In case your age variable is time dependent (age increase as time increase) then you have to divide each waiting time into smaller pieces, where the first intervals will end up with a censoring (count=0) and only the last interval will end up with a event (or censoring if the original waiting time was censored). The offset should be log(length of interval).

If you just want to have age at beginning of the interval, you just put that into the model as a covariate, without splitting up the interval.

 

On the left side in the model statement you have the count which is either 0 or 1.

 

If you want to speed up the calculation time, you can summarize your data and have sum-of-events on left side and use log(sum-of-length of-waiting time) as offset.

lei
Obsidian | Level 7 lei
Obsidian | Level 7

I would like age at the beginning of the interval, I am just super confused how I would interpret the coefficients. For example, I got for age 0.2334. in addition, I tried using a cox model too. For age both came out as significant. However for all other covariates none came out significant in poisson but half came out significant in the cox. I am not sure how to understand these differences.

JacobSimonsen
Barite | Level 11
I agree that Cox regression and Poisson regression usually gives almost same result. That is because the difference between the two models are very small. Its likely that you did something wrong.
lei
Obsidian | Level 7 lei
Obsidian | Level 7

I ran the following codes:

 

PROC GENMOD DATA = CRC.PRED1;
CLASS FEMALE (REF='0')/PARAM=REFERENCE;
MODEL CHEMO =AGE FEMALE /DIST=POISSON LINK=LOG oFFSET=LNWAIT1;
ESTIMATE 'RATE' INTERCEPT 1/EXP;
RUN;

 

PROC PHREG DATA = CRC.PRED1;
CLASS FEMALE (REF='0')/PARAM=REFERENCE;
MODEL WAIT1*CHEMO(0) =AGE FEMALE;
RUN;

 

Here CHEMO=1 means event occured and 0 means event did not occur.
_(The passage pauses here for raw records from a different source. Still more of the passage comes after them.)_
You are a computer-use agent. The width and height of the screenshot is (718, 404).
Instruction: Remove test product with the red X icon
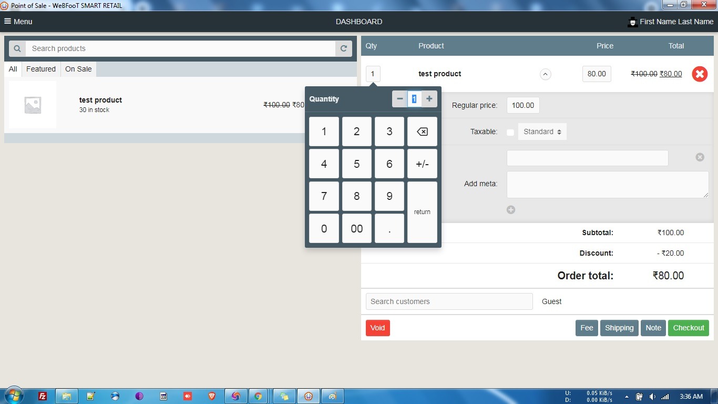699,74
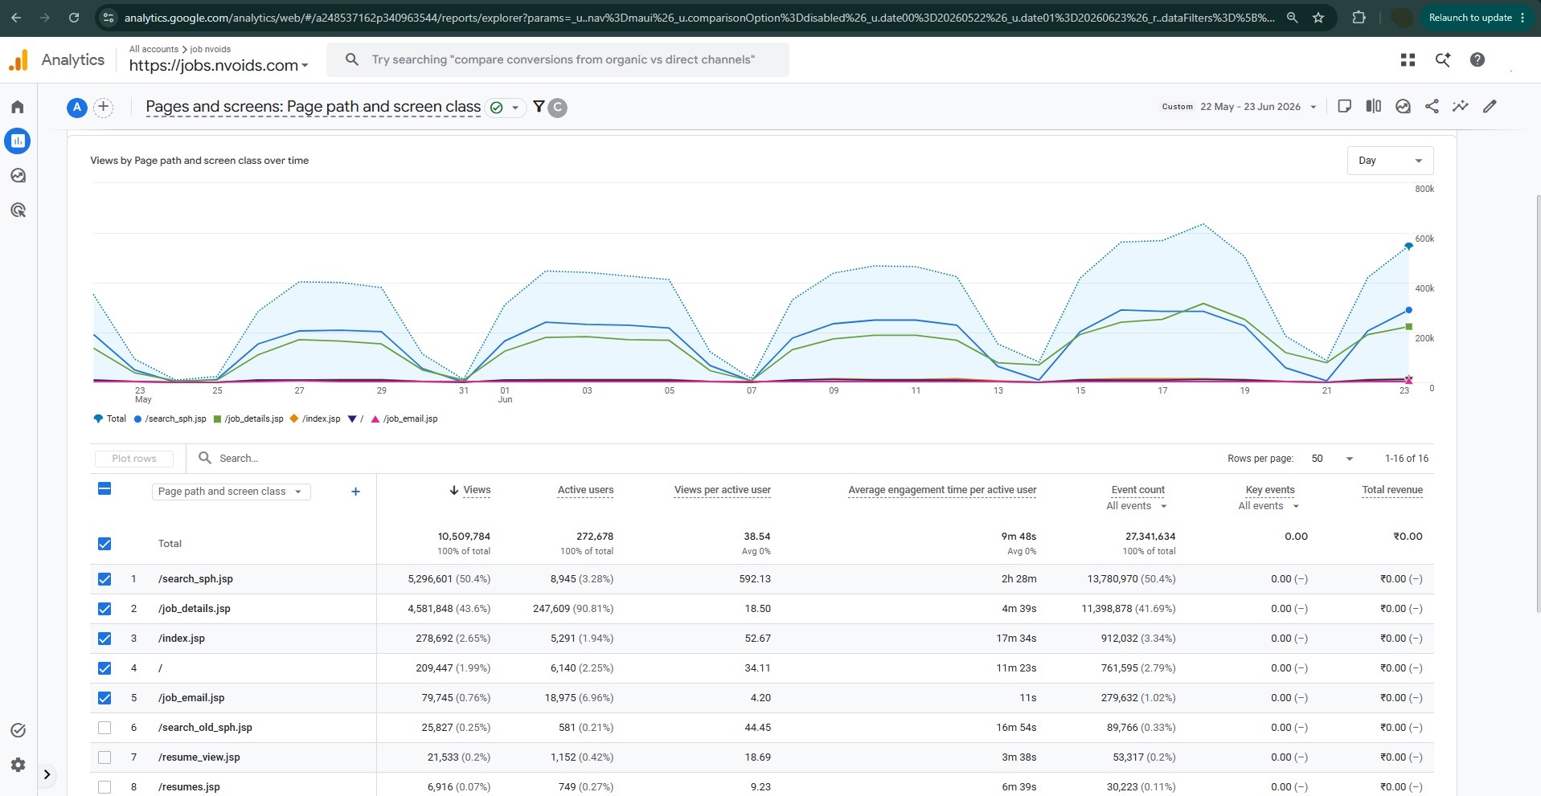Check the /resume_view.jsp row checkbox
Image resolution: width=1541 pixels, height=796 pixels.
pyautogui.click(x=105, y=757)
All people  in the dataset had the event. I've attached the results. You can see they're quite different. I'm not really sure what I did wrong here if you can provide any type of guidance that would be really appreciated.

JacobSimonsen
Barite | Level 11

I think you did it correct.

 

The difference must be that the cox-regression allows the baseline rate to depend on the underlying time.
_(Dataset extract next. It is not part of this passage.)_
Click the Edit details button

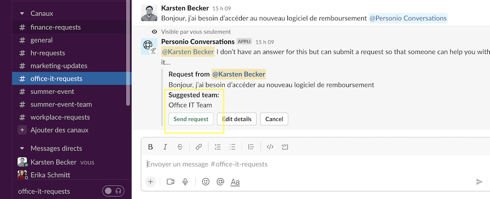[x=237, y=119]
In contrast, Poissonregression have a constant baseline hazard, which you estimate with the intercept.

 

If you are very eager to see if this the difference is due to time, then you can divide your observations into pieces, and make a Poissonregression that include a timedependent variable, "time", that says what timeinterval that are observed. Remember that only the last interval should have can have an event.

 

 

lei
Obsidian | Level 7 lei
Obsidian | Level 7

Hi I think that makes a lot of sense.

 

I have a question though. In the beginning of my planning, I actually wanted to use a cox-regression. However, my dataset had no censored individuals (or all people chemo=1). I was told by another methodologist that I can't use cox-regression. The reasoning provided to me wasn't very clear at all. It seems like by your explanation previously that I can use cox-regression. Am I correct?

 

Thanks.

JacobSimonsen
Barite | Level 11

Of course you can use Cox regression also when all individuals have an event. As in this simulated example where all individuals have an observed event. The cox regression estimate the rate-ratio fairly close to the true hazard ratio.

data simulation;
  do i=1 to 1000;
    exposure=(i<=500);
	t=rand('exponential',exp(-0.5*exposure));
	output;
  end;
run;
proc phreg data=simulation;
  model t=exposure;
run;

 

 Estimation problems will only occur if all individuals in one level of exposure are censored, or if all indivudals from one level come have events before any of the individuals form other levels.